If the basics were that easy to implement, everyone would have them in place already.

That gap is where cyberattackers operate most effectively, and it is the gap that Operation Winter SHIELD is designed to address as a collaborative effort across the public and private sector.

Why Operation Winter SHIELD matters

Operation Winter SHIELD is a nine-week cybersecurity initiative led by the FBI Cyber Division beginning February 2, 2026. The focus is not awareness or education for its own sake. The focus is on implementation. Specifically, how organizations operationalize the real security guidance that reduces risk in real environments.

This effort reflects a necessary shift in how we approach security at scale. Most organizations do not fail because they chose the wrong security product or the wrong framework. They fail because controls that look straightforward on paper are difficult to deploy consistently across complex, expanding environments.

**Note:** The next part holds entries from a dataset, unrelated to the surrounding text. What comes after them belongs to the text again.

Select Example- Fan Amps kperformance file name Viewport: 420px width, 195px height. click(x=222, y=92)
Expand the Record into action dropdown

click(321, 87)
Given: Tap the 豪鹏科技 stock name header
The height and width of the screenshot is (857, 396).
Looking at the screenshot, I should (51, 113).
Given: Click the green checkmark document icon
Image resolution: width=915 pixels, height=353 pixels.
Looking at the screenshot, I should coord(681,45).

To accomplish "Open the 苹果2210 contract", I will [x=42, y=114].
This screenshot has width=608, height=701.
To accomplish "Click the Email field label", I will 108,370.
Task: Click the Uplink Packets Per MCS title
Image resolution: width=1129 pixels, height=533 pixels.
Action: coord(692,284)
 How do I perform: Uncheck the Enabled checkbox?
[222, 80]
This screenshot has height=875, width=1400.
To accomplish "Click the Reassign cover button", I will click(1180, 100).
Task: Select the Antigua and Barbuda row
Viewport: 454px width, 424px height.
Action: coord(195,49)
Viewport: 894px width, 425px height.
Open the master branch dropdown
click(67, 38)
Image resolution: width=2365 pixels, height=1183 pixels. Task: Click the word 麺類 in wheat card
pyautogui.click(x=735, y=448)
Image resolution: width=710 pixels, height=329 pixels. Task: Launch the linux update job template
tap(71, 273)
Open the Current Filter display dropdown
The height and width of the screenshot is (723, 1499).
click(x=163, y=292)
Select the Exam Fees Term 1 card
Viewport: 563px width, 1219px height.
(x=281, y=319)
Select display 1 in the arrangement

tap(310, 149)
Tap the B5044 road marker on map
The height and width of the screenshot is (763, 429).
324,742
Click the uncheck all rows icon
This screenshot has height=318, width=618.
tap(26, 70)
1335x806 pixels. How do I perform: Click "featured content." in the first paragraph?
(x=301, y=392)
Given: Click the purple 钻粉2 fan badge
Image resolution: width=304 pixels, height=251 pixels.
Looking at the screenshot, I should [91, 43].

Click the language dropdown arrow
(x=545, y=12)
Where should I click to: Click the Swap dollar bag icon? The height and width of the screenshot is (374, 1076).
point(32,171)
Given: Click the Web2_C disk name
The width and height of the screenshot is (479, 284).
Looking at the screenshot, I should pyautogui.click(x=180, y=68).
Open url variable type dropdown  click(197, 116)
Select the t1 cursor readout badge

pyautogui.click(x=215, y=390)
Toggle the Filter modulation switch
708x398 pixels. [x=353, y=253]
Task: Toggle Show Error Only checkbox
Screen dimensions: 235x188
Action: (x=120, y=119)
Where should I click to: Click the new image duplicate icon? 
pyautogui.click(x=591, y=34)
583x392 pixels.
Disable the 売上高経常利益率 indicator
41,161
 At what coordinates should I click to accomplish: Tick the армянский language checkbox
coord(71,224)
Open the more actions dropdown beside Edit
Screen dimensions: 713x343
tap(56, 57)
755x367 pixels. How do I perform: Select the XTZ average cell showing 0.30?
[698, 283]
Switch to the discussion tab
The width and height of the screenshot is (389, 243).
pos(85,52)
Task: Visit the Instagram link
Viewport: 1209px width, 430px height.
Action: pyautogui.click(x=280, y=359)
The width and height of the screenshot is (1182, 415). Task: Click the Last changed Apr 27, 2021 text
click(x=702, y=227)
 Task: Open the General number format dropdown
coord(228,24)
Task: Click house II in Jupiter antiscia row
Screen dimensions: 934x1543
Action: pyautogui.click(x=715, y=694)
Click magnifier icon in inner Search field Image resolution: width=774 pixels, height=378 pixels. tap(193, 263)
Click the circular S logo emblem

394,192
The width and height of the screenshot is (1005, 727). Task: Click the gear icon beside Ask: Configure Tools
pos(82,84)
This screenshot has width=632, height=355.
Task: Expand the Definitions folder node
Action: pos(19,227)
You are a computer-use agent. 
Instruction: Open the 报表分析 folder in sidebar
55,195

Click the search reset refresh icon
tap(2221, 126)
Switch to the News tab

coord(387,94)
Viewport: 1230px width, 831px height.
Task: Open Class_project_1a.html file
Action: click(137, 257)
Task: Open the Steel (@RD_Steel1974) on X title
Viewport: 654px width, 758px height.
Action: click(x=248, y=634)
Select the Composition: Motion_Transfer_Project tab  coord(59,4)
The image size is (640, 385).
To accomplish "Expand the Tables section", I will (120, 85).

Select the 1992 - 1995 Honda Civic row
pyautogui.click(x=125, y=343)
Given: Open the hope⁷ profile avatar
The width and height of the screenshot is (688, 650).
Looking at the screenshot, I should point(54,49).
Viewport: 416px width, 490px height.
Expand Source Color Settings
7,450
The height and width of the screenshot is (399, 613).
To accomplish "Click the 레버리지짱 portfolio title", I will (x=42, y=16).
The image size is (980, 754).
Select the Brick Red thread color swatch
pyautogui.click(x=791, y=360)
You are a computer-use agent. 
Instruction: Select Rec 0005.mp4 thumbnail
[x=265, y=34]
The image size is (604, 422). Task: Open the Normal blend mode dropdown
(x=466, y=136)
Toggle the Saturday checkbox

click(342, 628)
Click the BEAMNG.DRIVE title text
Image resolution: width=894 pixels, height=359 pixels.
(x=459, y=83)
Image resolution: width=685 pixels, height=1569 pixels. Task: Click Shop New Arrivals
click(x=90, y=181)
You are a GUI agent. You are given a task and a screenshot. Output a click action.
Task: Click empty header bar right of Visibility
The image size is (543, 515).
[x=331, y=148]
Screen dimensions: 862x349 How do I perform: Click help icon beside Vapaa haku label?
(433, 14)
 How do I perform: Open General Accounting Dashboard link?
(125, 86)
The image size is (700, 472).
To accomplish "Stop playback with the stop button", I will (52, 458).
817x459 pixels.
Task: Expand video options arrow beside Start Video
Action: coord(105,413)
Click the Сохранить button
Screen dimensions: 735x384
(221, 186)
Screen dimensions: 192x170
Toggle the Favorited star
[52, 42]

Microsoft is providing implementation resources to help organizations focus on what actually changes outcomes. To do this, we’re sharing guidance on controls, like Baseline Security Mode that hold up under real world pressure, from real world threat actors.

What the FBI Cyber Division sees in real incidents

The FBI Cyber Division brings a perspective that is grounded in investigations. Their teams respond to incidents, support victim organizations through recovery, and build cases against the cybercriminal networks we defend against every day. This investigative perspective reveals which missing controls turn manageable events into prolonged incident crises.

That perspective aligns with what we see through Microsoft Threat Intelligence and Microsoft Incident Response. The patterns repeat across industries, geographies, and organization sizes.

Nation-sponsored threat actors exploit end-of-life infrastructure that no longer receives security updates. Ransomware operations move laterally using over privileged accounts and weak authentication. Criminal groups capitalize on misconfigurations that were understood but never fully addressed.

These are not edge cases. They are repeatable failures that cyberattackers rely on because they continue to work.

When incidents arise, it is rarely because defenders lacked guidance. It is because controls were incomplete, inconsistently enforced, or bypassed through legacy paths that remained open.

The reality of execution challenge

Defenders are not indifferent to these risks. They are certainly not unaware. They operate in environments defined by complexity, competing priorities, and limited resources. Controls that seem simple in isolation become difficult when they must be deployed across identities, devices, applications, and cloud services that were not designed at the same time.

In parallel, the cyberthreat landscape has matured. Initial access brokers sell credentials at scale. Ransomware operations function like businesses. Attack chains move quickly and often complete before the defenders can meaningfully intervene.

Detection windows shrink. Dwell time is no longer an actionable metric. The margin for error is smaller than it has ever been before.

Operation Winter SHIELD exists to narrow that margin by focusing attention on high impact control areas and showing how they can help defenders succeed when they are enforced.

Each week, we’ll focus on a high-impact control area informed by investigative insights drawn from active cases and long-term trends. This is not about introducing yet another security framework or hammering back again on the basics. It is about reinforcing what already works and confronting, honestly, why it is so often not fully implemented.

Moving from guidance to guardrails

Microsoft’s role in Operation Winter SHIELD is to help organizations move from insight to action. That means providing practical guidance, technical resources, and examples of how built-in platform capabilities can reduce the operational friction that slows deployment.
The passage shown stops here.